If that seemed a superhuman effort, it placed her only 15th. The leader in the preliminaries had been a stern Russian called Svetlana Tsarukaeva, who doesn’t appear to have smiled since 2003. But in the final, she had trouble with her snatch, the discipline which involves hauling the bar in one smooth movement to above the head.
After failing three times, she whelped like a forlorn dog and then compounded her misery by walking into the frame of the stage exit, whacking her head. As with every competitor, she was followed from the stage by a cameraman, the images relayed on a big screen as she staggered back to the dressing room. Thus could the entire crowd watch as she decided to slap her coach. Talk about drama, this was like an episode of EastEnders.
The competition was left to Kazakhstan’s Irina Nekrassova and North Korea’s Pak Hyon Suk.

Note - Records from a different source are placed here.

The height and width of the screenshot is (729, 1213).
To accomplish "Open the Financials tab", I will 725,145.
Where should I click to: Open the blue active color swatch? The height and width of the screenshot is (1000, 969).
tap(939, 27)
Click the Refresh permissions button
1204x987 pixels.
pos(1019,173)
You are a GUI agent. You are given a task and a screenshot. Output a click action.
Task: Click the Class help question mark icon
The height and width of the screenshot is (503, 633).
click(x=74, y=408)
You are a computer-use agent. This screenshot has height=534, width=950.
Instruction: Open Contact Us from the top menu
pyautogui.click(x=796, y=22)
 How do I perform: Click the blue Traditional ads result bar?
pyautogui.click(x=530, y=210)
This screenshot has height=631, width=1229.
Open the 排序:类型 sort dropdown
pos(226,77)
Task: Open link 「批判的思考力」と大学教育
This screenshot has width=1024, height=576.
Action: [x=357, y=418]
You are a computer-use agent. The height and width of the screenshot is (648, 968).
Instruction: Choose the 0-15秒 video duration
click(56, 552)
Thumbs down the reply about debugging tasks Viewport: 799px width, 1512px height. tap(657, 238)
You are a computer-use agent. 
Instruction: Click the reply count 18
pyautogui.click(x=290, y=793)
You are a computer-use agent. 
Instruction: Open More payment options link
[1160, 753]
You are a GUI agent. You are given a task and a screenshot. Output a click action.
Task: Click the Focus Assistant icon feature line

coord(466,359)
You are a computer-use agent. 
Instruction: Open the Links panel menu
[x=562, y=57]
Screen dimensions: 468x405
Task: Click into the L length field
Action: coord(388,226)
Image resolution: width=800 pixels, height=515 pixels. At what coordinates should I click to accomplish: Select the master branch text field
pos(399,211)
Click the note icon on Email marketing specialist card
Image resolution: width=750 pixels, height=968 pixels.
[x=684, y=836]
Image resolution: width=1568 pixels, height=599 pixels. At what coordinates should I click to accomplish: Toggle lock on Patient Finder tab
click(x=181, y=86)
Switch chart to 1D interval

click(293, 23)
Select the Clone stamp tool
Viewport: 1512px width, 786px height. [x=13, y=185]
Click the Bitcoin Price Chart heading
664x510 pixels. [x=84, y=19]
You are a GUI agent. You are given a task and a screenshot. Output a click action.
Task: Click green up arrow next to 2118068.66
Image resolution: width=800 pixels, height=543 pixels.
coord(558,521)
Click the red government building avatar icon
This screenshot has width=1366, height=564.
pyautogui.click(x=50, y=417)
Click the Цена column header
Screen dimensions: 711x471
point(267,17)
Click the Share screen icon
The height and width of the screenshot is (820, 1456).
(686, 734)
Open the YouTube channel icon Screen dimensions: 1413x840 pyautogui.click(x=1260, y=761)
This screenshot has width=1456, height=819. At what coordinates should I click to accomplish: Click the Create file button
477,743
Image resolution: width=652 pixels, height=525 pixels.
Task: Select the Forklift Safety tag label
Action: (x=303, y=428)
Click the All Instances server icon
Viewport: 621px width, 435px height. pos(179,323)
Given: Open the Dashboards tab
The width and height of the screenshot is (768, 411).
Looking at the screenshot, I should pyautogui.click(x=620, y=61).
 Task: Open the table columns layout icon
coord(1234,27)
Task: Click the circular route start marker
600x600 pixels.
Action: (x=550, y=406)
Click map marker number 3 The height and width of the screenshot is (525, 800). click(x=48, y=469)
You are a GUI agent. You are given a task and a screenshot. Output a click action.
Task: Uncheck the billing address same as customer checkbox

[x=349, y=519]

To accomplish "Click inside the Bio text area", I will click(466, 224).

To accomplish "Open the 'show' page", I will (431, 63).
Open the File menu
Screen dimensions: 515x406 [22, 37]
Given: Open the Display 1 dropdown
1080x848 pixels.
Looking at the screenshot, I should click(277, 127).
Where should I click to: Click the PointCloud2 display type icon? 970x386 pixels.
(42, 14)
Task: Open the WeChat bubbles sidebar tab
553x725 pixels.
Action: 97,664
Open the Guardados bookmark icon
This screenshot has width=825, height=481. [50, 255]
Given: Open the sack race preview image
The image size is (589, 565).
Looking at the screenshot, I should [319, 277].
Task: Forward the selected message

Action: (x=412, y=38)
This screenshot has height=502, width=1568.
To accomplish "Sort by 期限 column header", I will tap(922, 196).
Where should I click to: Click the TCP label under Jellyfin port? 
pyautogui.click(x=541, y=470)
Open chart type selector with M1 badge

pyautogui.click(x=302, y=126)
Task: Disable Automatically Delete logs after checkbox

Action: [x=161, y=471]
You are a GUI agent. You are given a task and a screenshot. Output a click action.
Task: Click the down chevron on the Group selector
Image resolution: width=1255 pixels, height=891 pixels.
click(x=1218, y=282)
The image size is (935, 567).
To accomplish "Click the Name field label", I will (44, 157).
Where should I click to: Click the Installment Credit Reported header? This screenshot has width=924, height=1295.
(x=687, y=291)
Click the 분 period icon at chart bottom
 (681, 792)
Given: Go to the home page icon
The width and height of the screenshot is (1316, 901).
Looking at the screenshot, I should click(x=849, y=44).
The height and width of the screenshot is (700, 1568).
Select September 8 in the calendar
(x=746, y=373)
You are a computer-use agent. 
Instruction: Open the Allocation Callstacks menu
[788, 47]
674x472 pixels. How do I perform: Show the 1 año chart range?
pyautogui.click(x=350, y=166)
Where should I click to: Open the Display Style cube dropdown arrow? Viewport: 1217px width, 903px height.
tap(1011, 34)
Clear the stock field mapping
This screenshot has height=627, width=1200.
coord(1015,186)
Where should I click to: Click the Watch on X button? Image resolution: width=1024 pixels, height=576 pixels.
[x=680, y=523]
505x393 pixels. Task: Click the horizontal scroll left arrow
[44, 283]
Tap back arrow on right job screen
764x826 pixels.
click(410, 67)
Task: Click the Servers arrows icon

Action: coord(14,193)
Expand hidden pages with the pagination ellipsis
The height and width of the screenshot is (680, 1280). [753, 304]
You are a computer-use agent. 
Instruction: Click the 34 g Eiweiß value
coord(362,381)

The Kazakh had an elderly coach who carried crutches, perhaps to defend himself should things turn slappy, while Pak had an osteopath, who gave her a vigorous bear hug before every lift in order to snap her back into place, ready to take the strain.
And what a strain it was. There is no equivocation about weightlifting, no close things, no 8.5 from a judge for artistic merit: you either lift or you don’t. This is primal sport, stripped of flim and flam. And the weight these women were lifting is preposterous. In the final round, Nekrassova went first, attempting to hoist what appeared to be the weight of a small bus. She almost got it up, but, as the bar rested temporarily on her throat, her feet would not stay put. She wobbled forward, her massive load heading ominously in the direction of the referees. Unable to recover, she dropped the bar with a thump that rattled the rib-cage. And promptly burst into tears.
So Pak had one lift left to become the first North Korean ever to win Olympic gold. As the crowd stomped, she stood behind the bar, leaned forward and pulled it up to her chest. The collective breath was held as she lifted again and locked her elbows. To a huge roar, she stood for a moment, the winner, holding the bar with an ease that suggested she must start as favourite in the forthcoming annual Pyongyang dissident-tossing championships.
Afterwards, Pak faced the press. She made only one statement, announcing, in a bold attempt to cut through political stereotype, that “I am overjoyed that with this medal I have brought joy to our Dear Leader.”
If only a British medallist could similarly dedicate their success to Gordon Brown, that really would constitute drama.